"Moscow Harbor"

Hitler and his staff kept driving German troops onward to Moscow to impel Imperial Japan to enter the war.

Top Image: German troops in Russia courtesy of the National Archives.

The eminent WWII historian (and close friend of The National WWII Museum) Dr. Gerhard Weinberg often begins his lectures with a reminder to the audience that "the earth is round." This bit of commonplace wisdom serves to remind us that the events on any one front of the war necessarily had a major impact on all the others, and that it is impossible to discuss the various fronts in isolation.

If you ever need reminding of the "roundness" of the globe, all you need to do is to look back to the first week of December 1941. Two great events took place in that fateful month: the massive Soviet counterattack in front of Moscow on December 5 and the Japanese strike at Pearl Harbor on December 7.

Just a coincidence, you say? After all, it is a long way from Moscow to Pearl Harbor, some 7,000 miles, and that is about as far away as you can get on planet Earth. How could one of these events possibly have fed into the other?

It’s simple. Just remember Weinberg’s Law. The earth is round. The German defeat in front of the Soviet capital was the result of many factors, but above all of a serious German logistical overstretch, with replacements lagging behind losses, spare parts and fuel hard to come by, and reinforcements altogether absent. The drive on Moscow petered out in late October, with the arrival of the autumn rains, restarted briefly when the mud froze, then got stuck together with the hard freeze and snow of mid-November. The Soviets even liked to brag about two of their most stalwart and heroic commanders: General Mud and General Winter. By any reasonable standard, the time had come for the Wehrmacht to take stock, consolidate a good defensive position, and then use the new line as a jumping off point for an offensive in 1942.
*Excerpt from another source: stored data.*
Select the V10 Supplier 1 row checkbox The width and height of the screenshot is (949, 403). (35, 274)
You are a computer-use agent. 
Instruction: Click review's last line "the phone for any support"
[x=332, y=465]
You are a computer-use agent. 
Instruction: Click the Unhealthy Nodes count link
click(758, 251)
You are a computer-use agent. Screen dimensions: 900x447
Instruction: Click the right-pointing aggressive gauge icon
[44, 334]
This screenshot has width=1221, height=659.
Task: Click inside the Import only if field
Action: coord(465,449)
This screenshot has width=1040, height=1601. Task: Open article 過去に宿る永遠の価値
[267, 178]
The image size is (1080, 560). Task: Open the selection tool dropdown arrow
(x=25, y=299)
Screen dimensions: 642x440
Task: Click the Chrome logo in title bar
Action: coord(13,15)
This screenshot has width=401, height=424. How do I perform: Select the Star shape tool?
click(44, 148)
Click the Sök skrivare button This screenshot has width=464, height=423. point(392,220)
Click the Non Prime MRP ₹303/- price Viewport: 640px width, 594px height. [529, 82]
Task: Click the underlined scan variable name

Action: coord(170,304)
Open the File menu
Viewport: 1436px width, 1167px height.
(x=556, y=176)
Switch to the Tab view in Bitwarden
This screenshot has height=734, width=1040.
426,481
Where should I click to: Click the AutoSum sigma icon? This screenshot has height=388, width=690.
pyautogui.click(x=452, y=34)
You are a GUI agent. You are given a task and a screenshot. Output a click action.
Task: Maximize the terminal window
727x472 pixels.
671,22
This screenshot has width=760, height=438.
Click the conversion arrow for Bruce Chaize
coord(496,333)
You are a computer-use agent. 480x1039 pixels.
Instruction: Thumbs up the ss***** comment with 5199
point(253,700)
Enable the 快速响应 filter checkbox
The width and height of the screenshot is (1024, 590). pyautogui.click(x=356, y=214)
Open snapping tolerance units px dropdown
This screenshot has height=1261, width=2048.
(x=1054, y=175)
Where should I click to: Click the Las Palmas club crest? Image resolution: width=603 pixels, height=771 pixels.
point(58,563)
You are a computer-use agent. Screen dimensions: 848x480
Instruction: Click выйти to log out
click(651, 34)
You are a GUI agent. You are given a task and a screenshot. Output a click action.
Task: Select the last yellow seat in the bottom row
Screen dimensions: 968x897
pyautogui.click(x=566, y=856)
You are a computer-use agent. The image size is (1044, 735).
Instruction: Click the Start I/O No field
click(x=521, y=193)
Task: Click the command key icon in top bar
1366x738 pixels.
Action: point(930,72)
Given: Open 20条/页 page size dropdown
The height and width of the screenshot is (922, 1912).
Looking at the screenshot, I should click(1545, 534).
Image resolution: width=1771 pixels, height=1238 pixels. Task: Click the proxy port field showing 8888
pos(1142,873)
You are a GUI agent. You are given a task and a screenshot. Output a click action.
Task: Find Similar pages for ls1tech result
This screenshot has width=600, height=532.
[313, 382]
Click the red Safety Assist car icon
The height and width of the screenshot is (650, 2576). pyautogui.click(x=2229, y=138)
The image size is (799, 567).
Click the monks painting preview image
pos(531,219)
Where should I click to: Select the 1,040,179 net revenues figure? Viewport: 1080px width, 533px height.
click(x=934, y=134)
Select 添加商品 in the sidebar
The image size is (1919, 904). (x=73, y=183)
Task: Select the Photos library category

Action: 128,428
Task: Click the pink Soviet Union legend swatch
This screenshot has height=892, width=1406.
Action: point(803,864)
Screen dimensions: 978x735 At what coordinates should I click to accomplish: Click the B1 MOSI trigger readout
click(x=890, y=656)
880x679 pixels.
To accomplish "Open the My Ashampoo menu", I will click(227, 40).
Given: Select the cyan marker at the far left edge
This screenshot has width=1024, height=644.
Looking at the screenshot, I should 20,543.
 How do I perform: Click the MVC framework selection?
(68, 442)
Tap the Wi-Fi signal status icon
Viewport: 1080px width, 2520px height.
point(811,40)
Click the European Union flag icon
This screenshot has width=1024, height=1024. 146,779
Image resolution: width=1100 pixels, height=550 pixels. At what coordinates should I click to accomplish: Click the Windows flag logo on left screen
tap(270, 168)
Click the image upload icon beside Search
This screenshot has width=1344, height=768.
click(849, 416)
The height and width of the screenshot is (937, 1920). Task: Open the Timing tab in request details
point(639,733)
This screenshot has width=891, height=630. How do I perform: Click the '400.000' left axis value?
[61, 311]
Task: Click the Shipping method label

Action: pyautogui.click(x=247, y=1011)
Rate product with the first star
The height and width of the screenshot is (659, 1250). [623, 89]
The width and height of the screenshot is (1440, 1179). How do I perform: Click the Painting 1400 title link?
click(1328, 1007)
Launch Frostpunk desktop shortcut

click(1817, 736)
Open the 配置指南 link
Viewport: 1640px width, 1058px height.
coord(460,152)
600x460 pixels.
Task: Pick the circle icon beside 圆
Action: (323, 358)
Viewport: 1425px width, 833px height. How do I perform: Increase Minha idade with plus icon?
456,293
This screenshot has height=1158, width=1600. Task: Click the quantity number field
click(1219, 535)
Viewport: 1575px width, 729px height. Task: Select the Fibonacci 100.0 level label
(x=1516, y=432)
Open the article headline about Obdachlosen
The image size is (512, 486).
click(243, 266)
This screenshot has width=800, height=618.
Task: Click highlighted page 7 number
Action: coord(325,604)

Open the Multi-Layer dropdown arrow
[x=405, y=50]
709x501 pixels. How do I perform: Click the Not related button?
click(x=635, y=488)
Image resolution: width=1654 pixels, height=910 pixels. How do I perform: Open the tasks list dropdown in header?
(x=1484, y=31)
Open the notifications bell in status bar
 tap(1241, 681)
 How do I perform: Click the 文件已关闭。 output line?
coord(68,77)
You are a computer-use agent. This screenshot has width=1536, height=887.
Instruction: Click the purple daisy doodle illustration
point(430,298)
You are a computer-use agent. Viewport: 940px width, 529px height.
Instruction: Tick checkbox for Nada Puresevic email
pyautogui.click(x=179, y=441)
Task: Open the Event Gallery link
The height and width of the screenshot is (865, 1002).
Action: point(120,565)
“General Winter” in Russia caused enormous difficulties for the German army, whose soldiers were ill-equipped for the severe Russian winter. Photo courtesy of The Miriam and Ira D. Wallach Division of Art, Prints and Photographs: Picture Collection, New York Public Library. The New York Public Library Digital Collections, 1942. 

But that did not happen—quite the opposite, in fact. The Germans kept pressing forward, suffering soaring casualties for decreased gain, and today we know one of the reasons why: Hitler and his staff kept driving the troops onward in order to impel the Japanese to enter the war.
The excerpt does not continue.